Ainda que o mesmo conteúdo de um ePUB2 possa ser interpretado corretamente pelos programas leitores de ePUB3 sem muitas alterações, ao adaptá-lo para a nova versão, é importante repensá-lo à luz da acessibilidade promovida pelas novas tags disponíveis no HTML5, como <section>, ou pela propriedade epub:type, que descrevem semanticamente a função do conteúdo que enclausuram e oferecem métodos alternativos para a interpretação do código pelos sistemas de leitura. Pessoas com deficiência visual agradecem, pois a otimização da estrutura do conteúdo vai facilitar a interpretação audível e a navegação em dispositivos com tecnologia assistiva como o iPad e seu Voice Over. Sem falar que um conteúdo bem estruturado facilita a estilização e a adaptação do livro para outros formatos. Um guia bem interessante de acessibilidade no ePUB pode ser visto aqui. Vale a leitura.

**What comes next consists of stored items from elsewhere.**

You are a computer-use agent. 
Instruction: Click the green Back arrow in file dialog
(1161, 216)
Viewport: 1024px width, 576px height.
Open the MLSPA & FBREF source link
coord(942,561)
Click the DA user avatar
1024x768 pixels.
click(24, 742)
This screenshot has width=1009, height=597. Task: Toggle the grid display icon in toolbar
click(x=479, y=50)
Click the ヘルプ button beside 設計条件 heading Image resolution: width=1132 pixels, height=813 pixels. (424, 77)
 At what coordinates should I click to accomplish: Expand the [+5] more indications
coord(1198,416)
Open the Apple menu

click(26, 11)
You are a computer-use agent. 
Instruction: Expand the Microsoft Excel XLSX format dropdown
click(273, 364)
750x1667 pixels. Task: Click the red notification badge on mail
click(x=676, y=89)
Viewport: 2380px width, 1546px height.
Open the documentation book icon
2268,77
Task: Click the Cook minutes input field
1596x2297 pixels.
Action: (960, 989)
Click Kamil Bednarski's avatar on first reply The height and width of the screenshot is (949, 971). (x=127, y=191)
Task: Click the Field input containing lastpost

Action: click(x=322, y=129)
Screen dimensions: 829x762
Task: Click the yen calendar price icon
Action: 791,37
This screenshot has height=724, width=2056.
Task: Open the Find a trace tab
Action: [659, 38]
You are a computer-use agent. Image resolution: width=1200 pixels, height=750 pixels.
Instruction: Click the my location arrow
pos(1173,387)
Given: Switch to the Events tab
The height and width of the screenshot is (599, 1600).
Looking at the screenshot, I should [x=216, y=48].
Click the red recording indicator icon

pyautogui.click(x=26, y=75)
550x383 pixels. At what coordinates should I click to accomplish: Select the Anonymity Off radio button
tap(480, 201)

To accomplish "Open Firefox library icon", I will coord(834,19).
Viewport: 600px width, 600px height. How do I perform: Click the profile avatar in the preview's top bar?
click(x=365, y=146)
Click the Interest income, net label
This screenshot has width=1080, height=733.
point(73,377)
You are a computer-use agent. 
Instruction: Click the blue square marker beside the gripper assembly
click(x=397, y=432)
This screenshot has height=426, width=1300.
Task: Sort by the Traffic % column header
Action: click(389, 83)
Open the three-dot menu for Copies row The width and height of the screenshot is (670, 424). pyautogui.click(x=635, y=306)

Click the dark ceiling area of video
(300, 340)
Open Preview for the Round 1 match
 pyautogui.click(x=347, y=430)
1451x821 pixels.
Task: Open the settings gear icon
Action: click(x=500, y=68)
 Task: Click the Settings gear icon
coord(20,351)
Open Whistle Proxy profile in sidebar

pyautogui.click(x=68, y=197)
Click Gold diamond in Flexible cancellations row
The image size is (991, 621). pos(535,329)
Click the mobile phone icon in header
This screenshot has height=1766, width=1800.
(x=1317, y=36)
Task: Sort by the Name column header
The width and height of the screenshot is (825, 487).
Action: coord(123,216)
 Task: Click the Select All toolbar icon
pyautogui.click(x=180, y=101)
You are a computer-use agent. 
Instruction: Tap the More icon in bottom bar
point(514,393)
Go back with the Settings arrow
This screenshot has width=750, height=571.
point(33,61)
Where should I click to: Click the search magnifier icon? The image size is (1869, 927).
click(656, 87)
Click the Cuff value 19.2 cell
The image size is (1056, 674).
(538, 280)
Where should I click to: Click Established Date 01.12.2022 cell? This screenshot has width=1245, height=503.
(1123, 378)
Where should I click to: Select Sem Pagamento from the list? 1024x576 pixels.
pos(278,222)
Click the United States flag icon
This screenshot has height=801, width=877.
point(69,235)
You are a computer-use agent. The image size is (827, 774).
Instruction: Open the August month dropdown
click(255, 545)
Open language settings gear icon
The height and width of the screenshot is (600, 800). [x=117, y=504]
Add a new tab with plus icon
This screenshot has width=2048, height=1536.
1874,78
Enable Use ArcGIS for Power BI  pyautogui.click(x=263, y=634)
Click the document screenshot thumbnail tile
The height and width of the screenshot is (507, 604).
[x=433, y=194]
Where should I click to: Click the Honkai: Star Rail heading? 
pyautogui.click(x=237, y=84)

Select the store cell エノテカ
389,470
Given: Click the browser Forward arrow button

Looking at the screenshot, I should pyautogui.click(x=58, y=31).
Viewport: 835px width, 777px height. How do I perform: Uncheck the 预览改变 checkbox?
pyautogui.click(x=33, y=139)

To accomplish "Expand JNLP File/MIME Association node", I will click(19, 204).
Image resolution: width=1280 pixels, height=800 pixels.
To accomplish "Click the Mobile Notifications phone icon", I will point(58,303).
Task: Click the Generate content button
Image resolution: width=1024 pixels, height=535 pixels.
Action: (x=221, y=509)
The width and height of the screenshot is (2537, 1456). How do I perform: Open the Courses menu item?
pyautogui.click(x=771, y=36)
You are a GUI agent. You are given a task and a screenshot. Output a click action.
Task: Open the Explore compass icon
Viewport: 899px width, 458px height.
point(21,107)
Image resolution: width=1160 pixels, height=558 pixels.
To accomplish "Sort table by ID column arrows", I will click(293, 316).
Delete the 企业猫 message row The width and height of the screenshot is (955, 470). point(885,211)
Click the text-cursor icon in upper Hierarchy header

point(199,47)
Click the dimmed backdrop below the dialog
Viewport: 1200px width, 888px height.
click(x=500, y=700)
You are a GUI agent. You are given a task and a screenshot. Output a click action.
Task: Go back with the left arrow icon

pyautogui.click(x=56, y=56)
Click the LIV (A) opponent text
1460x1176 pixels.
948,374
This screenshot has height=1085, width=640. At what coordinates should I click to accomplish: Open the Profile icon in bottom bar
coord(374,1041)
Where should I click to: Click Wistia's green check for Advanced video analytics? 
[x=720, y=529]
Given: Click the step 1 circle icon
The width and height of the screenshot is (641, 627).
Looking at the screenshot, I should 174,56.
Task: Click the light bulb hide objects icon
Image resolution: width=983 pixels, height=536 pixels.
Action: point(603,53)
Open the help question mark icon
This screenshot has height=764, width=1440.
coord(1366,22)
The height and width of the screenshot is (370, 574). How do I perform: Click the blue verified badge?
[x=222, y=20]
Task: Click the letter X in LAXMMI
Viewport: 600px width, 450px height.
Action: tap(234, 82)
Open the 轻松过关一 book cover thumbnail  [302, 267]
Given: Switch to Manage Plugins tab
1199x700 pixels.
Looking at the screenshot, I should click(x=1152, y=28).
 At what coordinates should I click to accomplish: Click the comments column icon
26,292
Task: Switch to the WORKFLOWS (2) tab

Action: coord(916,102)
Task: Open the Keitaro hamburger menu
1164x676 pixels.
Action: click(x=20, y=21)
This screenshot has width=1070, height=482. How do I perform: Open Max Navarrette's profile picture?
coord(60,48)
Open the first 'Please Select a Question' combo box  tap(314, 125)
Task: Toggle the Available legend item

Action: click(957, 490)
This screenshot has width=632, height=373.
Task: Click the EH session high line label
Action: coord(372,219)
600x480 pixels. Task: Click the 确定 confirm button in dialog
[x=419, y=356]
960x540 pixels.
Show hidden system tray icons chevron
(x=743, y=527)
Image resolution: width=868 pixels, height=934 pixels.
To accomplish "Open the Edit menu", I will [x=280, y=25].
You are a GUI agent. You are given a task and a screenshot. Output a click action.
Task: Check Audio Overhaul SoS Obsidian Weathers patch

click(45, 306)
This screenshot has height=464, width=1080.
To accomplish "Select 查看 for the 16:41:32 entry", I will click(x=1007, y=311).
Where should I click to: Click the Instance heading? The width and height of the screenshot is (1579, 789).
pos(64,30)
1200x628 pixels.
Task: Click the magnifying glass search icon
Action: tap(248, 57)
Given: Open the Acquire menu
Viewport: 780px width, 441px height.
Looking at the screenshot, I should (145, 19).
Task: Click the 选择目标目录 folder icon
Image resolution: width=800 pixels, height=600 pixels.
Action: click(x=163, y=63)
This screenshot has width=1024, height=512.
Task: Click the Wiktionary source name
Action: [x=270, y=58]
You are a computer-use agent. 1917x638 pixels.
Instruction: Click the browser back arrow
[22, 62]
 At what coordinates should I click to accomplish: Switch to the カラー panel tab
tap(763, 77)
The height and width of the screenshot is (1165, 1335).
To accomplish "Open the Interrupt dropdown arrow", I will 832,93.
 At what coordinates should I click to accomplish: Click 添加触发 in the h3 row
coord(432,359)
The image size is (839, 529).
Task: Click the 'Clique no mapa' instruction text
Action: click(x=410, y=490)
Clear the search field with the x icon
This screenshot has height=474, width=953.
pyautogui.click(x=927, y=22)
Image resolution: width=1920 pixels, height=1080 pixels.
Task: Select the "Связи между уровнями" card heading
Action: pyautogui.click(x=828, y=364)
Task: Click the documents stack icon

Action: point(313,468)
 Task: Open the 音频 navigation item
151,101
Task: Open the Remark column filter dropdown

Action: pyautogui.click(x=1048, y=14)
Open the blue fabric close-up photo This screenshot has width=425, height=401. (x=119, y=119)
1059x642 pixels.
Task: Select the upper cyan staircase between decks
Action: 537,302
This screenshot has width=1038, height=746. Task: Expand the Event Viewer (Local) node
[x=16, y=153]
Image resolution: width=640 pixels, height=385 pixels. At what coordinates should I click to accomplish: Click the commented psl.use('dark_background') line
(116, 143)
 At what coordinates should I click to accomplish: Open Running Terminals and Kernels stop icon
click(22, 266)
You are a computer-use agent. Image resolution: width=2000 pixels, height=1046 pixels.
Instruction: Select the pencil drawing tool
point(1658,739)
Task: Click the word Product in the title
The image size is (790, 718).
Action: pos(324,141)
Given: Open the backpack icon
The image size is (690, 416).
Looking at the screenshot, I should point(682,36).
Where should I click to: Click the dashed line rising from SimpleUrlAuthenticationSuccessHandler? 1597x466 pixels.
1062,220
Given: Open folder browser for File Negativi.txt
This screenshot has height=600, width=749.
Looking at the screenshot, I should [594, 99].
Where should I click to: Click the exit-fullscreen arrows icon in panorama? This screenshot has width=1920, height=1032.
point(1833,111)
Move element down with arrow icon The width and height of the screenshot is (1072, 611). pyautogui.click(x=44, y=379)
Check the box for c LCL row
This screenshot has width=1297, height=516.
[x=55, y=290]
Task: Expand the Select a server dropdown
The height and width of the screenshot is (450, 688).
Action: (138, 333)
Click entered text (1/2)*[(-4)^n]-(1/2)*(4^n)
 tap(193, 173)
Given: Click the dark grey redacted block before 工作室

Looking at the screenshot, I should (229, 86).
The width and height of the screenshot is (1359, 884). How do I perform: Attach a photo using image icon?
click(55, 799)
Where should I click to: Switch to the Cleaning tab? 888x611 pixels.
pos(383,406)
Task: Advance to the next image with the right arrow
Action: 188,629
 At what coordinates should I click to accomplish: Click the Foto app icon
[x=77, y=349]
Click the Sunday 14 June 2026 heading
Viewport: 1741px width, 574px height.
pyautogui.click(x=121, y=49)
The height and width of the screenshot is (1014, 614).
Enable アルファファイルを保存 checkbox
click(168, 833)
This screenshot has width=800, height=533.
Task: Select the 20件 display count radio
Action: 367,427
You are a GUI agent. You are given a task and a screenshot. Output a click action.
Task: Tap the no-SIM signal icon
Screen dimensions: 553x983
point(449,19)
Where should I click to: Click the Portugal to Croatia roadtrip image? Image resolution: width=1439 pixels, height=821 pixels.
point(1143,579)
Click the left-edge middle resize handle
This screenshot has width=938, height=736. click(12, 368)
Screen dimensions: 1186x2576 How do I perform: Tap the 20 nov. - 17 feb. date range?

O futuro das publicações digitais? Mesmo?

Tudo isso é muito bonito, mas não seria contraprodutivo investir em uma tecnologia que se baseia em arquivo, diante da promessa do conteúdo na nuvem, acessível em qualquer lugar, apontando para o futuro? Talvez, mas no momento, nenhuma outra solução apresenta o mesmo conjunto de qualidades oferecidas pelo ePUB quando se fala de leitura digital com portabilidade e adaptação automática do conteúdo à múltiplos dispositivos, ou seja, sem necessidade de conexão, considerando diferenciais importantes como padrões abertos, acessibilidade, estruturação e navegação de conteúdo, além dos imprescindíveis metadados. Portabilidade ainda é – e talvez sempre seja – fundamental quando consideramos os altos custos e cobertura das conexões móveis. Mas esta é uma questão que permanece em aberto e só teremos uma boa resposta para essa pergunta nos próximos capítulos desse livro.